At work this week we let another website escape from the zoo. Ruby Baboon is another take on the user-driven context engine concept: a metasite that pulls together lots of interesting stuff around a topic, all nominated and graded and ranked by users. It uses individual item nominations and RSS feed nominations from users, and pulls in related images and videos from Flickr and YouTube.
Ruby Baboon is all about celebrity gossip -- that addictive guilty-pleasure stuff that we all claim not to follow. Take a peek but don't let anybody see you do it. Use your home Internet connection. :-)
This doesn't reflect a strategic shift toward building national websites (or a fascination with celebrity scandal). It's really about what Scott Anthony talks about: Invest a little, learn a lot. Ruby Baboon and its sporty sibling FanaticZone Remix may become big worldwide hits but I am not holding my breath.
The real point is for us to launch a real-world test in a low-risk, low-cost setting, so that we can understand how these user-driven context engines work. You can't get there with a whiteboard and a bunch of meetings. Someday the concepts may find themselves in a local market, which is where our real focus continues to be.

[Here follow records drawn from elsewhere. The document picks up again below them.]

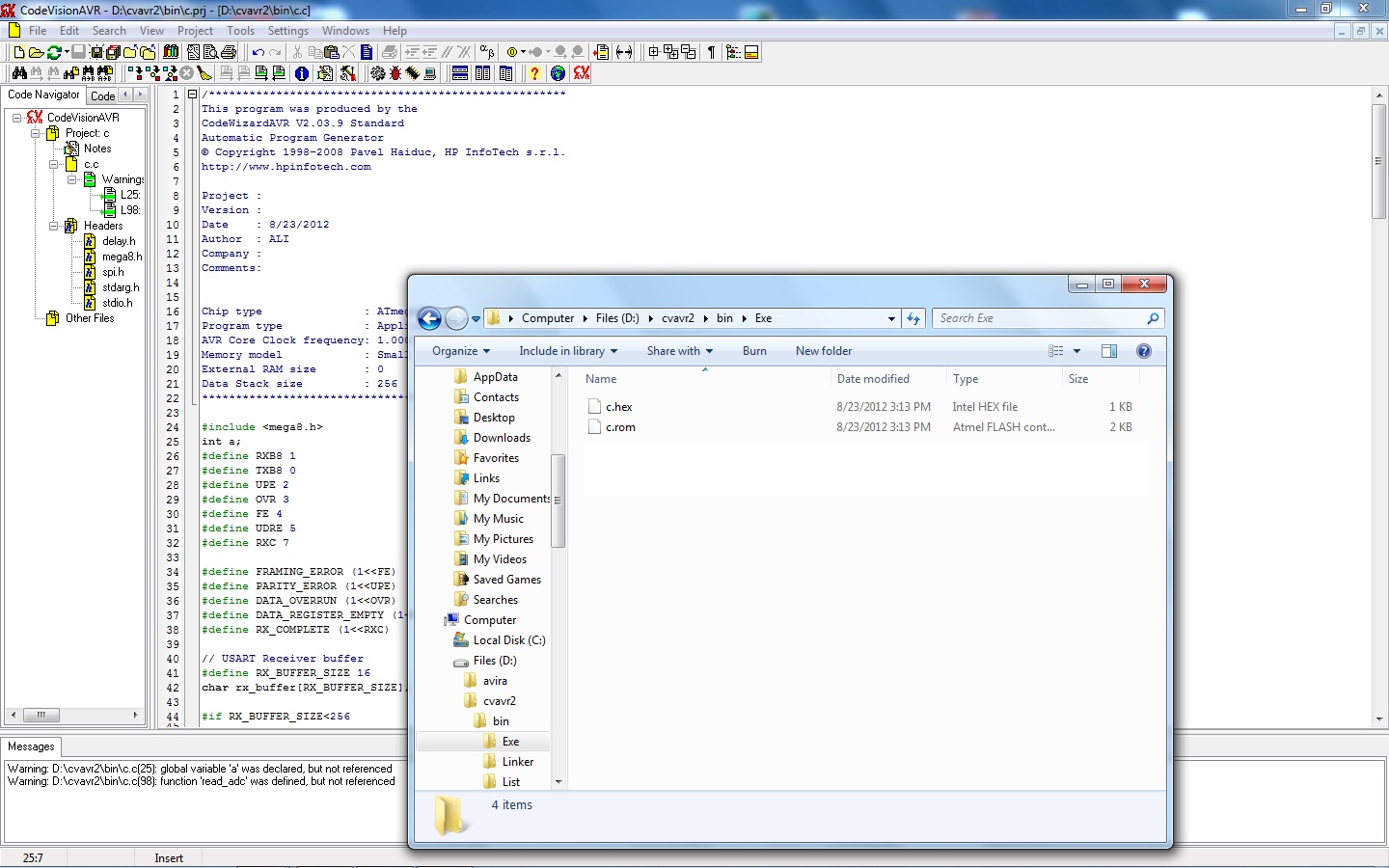Click the Find binoculars icon

tap(19, 73)
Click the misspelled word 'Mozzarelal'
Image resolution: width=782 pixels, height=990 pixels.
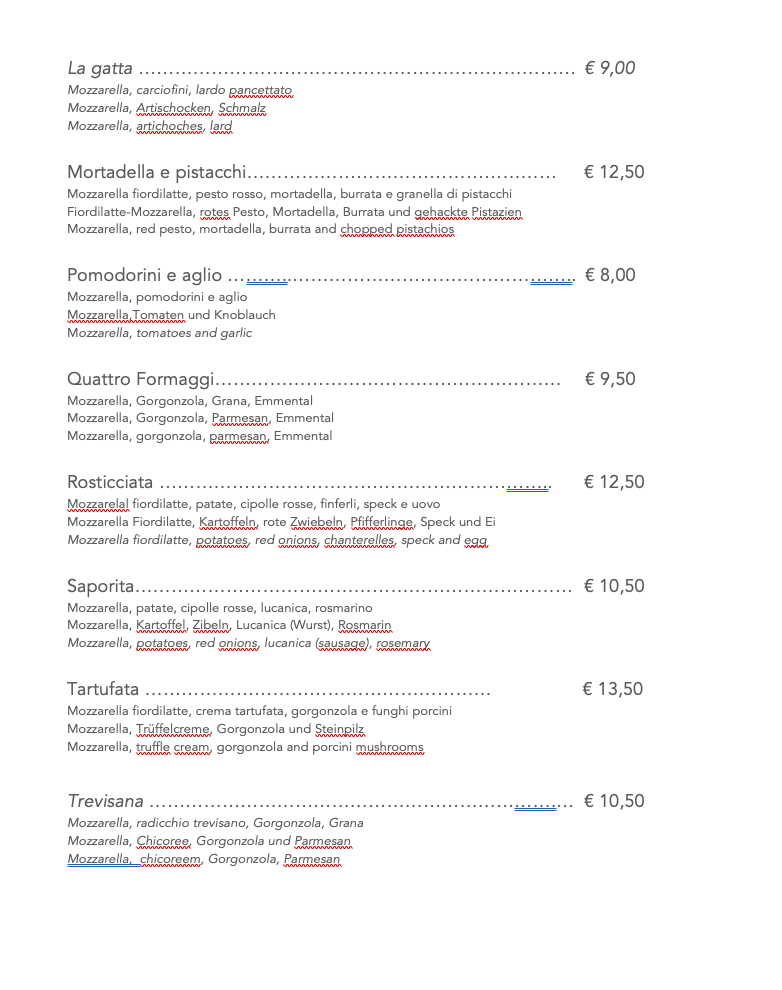(98, 504)
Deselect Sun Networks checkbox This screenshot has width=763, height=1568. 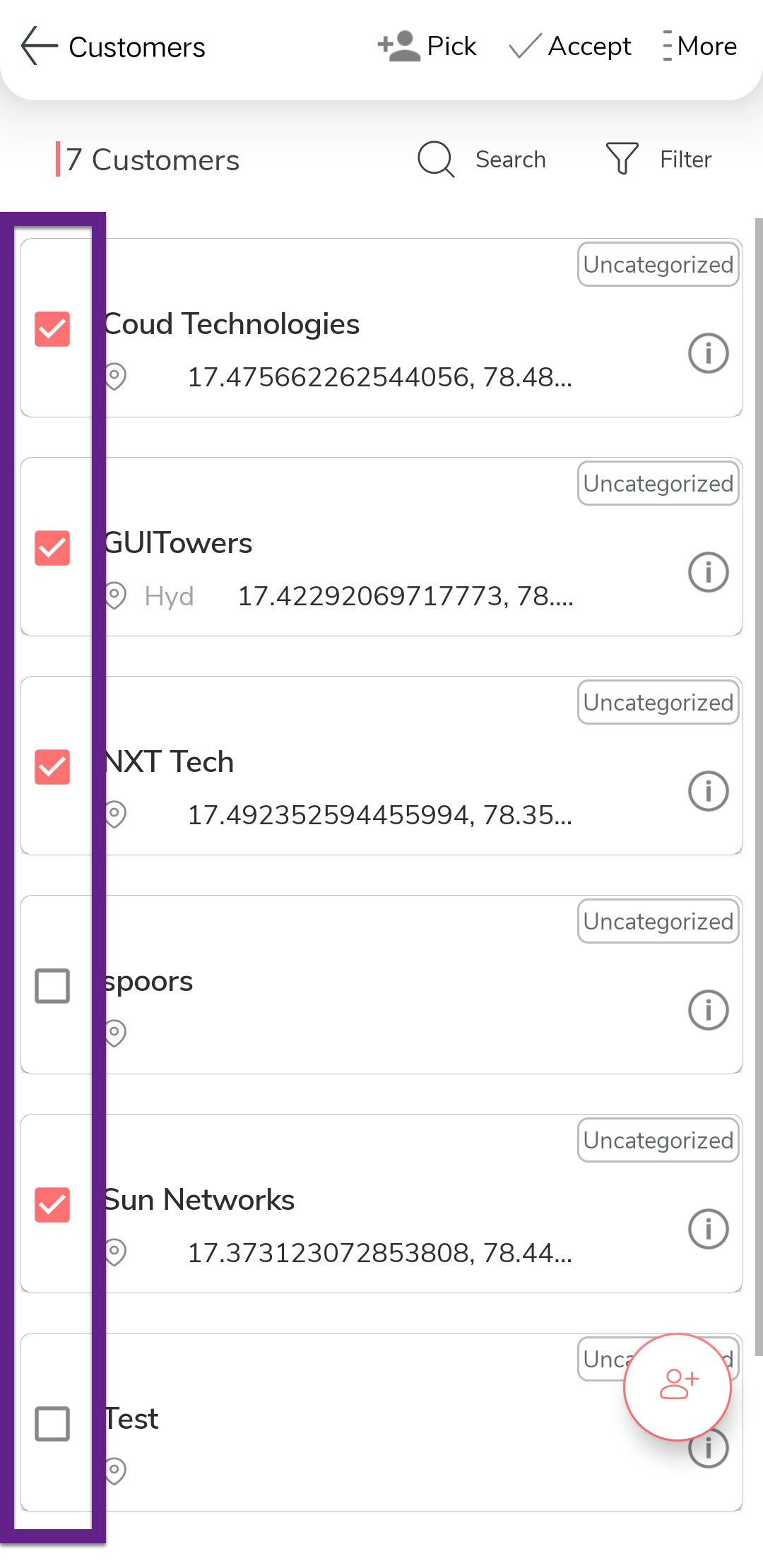click(52, 1205)
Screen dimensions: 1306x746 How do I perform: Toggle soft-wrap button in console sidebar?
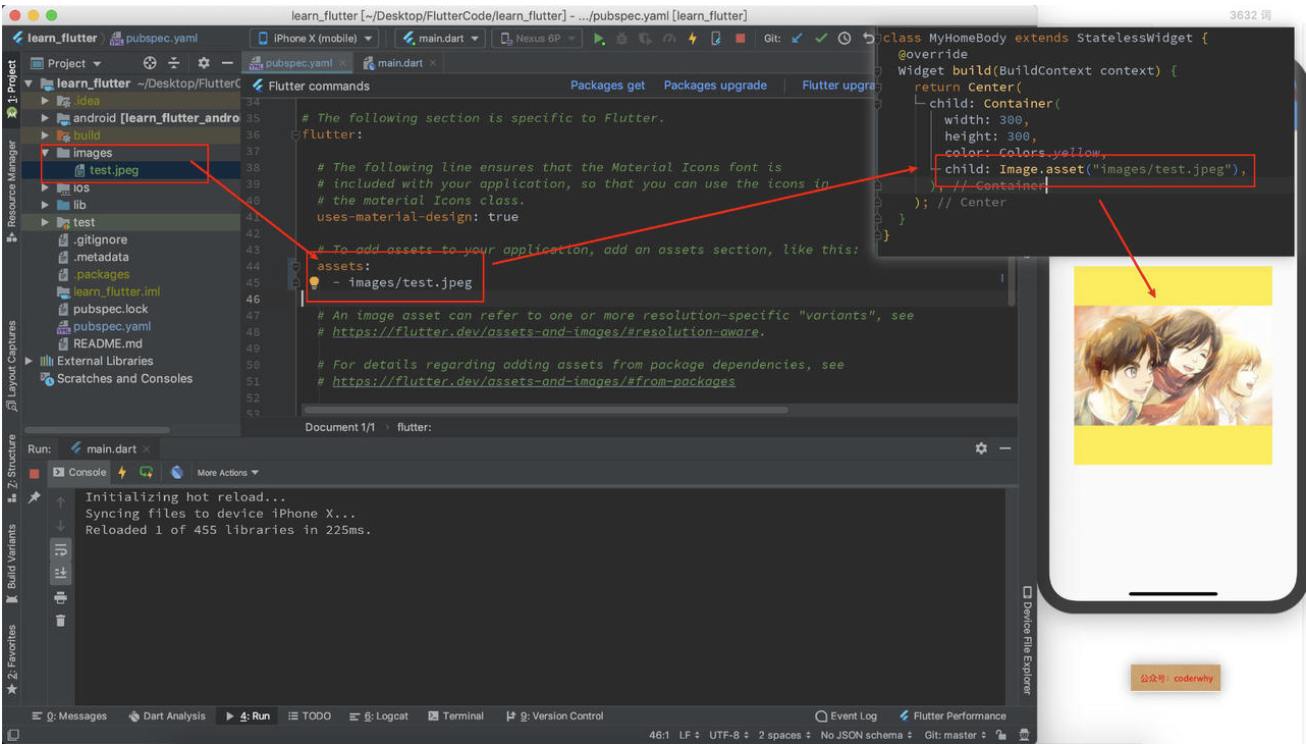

Previously I wrote about six-week projects. This one took a little over a week, with much of the work done over the July 4 holiday by Nik Wilets and Ken Rickard. I think beer was somehow involved, along with the open-source platform Drupal.
Back in the last century when I was at the Star Tribune in Minneapolis, we built one of the first online traffic maps. It definitely wasn't the first even in the local market -- a local tech development firm had already built one as a demonstration. We considered using theirs, didn't like their terms, and assigned a programmer to create our own. It took some time, some socket-level Perl programming, some artwork and some creative uses of ImageMagick. MNDOT was happy to provide the data. A few weeks later we had it online.
That traffic map has been rebuilt several times over the years and is still around, but it's not any better and in fact is not as good as the original.
Today the climate is different. There's a whole genre of website, often developed quickly by an individual, using a technique called "mashup" in which Web services from a number of directions are combined into a single result. Adrian Holovaty's ChicagoCrime.org is an example.
I discovered that someone is building a mashup of traffic data, Google's mapping interface, and Google's Adsense revenue program at www.minneapolistrafficmap.com. I don't know who's doing it (the "about" page is blank, and the GoDaddy domain registration is cloaked). But it looks like the kind of thing that an entrepreneurial programmer could whack together in his/her spare time and, because of AdSense, create a small personal revenue stream.
The mashup actually has much more detailed information than the Star Tribune's map.
And I see that 10 years later, MNDOT still doesn't have any pavement sensors in the northeast quadrant, despite the notoriety of the I-694/I-35E intersection as a favorite place for trucks to tip or jackknife in winter weather. Fortunately I don't drive there any more.